▸ YOUR ASSIGNMENT: Tally the lines below that contain "will" and reply with only the tally.

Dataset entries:
*** Begin section ***

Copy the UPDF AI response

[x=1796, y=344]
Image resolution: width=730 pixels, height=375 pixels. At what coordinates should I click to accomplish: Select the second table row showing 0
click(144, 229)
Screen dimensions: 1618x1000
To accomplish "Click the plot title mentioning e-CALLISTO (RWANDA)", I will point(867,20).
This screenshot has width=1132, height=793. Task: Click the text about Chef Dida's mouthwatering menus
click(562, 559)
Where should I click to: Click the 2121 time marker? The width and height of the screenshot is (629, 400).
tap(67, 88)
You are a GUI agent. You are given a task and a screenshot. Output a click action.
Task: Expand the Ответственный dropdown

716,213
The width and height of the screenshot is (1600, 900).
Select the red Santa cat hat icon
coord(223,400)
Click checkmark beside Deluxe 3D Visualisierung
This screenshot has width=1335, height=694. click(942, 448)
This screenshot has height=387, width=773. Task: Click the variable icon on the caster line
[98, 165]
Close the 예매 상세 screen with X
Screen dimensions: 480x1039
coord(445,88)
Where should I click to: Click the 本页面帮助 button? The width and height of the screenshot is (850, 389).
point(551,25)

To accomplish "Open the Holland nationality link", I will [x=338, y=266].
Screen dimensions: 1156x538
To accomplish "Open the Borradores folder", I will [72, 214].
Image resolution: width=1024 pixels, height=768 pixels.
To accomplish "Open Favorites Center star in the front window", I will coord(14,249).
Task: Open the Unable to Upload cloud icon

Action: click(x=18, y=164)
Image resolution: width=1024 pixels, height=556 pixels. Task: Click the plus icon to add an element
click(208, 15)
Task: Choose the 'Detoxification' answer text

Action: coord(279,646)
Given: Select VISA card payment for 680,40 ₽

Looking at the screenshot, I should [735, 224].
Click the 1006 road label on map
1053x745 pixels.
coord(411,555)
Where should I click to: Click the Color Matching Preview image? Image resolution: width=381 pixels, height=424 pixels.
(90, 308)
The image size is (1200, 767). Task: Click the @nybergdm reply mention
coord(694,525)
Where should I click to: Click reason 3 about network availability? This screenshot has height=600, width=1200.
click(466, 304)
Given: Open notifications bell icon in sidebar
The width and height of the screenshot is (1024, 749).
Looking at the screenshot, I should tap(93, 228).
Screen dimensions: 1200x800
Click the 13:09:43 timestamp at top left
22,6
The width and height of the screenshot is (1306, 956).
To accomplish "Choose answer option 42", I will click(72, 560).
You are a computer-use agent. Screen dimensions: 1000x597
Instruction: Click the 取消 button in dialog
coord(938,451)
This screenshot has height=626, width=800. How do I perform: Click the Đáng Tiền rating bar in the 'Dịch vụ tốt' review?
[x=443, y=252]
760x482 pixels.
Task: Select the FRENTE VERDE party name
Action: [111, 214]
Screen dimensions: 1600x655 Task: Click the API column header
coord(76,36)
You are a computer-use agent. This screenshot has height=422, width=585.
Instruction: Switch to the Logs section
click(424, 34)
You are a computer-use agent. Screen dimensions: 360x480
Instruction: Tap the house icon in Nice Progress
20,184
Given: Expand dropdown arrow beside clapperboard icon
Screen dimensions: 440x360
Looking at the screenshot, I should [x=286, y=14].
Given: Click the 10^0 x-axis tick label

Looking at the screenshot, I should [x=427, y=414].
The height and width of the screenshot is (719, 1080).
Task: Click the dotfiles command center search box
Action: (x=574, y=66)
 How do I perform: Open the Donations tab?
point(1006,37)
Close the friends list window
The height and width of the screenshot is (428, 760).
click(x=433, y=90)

*** End section ***

▸ RESULT OF THE TASK: 5